Our Ghostwire: Tokyo review explained how good it is and how the gameplay loop can tire so many players quickly. Despite the flaws, if you are looking for a PS5 title to play, this could be one of the best choices, offering hours of exploration and combat. If you’ve loved the tourist aspect of the Yakuza series, Tango Gameworks’ title takes those environments to the next level, and you can enjoy Tokyo from the comfort of your home.


This isn’t technically a PS5 release, but it’s best played on PS5 for several reasons. The Last of Us Part II was celebrated as a pivotal milestone, a game that elevated the cinematic storytelling Naughty Dog is capable of and ended up being one of the best games you can play on PS4. Now, it’s even better on PlayStation 5.

If you have downloaded the latest patch and are playing it on PS5, you can have access to a mode with an unlocked frame rate of up to 60fps while maintaining the high resolution seen on PS4 Pro. This patch places the graphics on the level of modern triple-A experiences. , despite being from a previous generation. The Last of Us Part II is a brutal game, but it’s worth a try. You can start with the best version if you haven’t played it before and own a PS5.


Similar to The Last of Us Part II, God of War is a release that marked the generation of PlayStation 4 and laid the foundations for an epic final chapter with God of War Ragnarok scheduled for this year PS5. This game reinvents Kratos as an older, calmer, wiser god who must teach and raise alongside his son, Atreus.
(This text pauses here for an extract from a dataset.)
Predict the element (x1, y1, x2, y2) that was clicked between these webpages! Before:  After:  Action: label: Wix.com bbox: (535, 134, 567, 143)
Seeing Kratos’ hard heart soften as he learns to express his feelings to his son is an exciting experience, as is discovering that the bond between Atreus and his distant father strengthens as the story progresses. And, like the title that precedes it on this list, the best place to play it is on PS5. On PlayStation 5, all the graphical enhancements of the PS4 Pro version remain, along with the stunning 60fps, which makes the action smoother and more responsive than ever. Again, this is an obvious choice if you haven’t played it but have a PS5.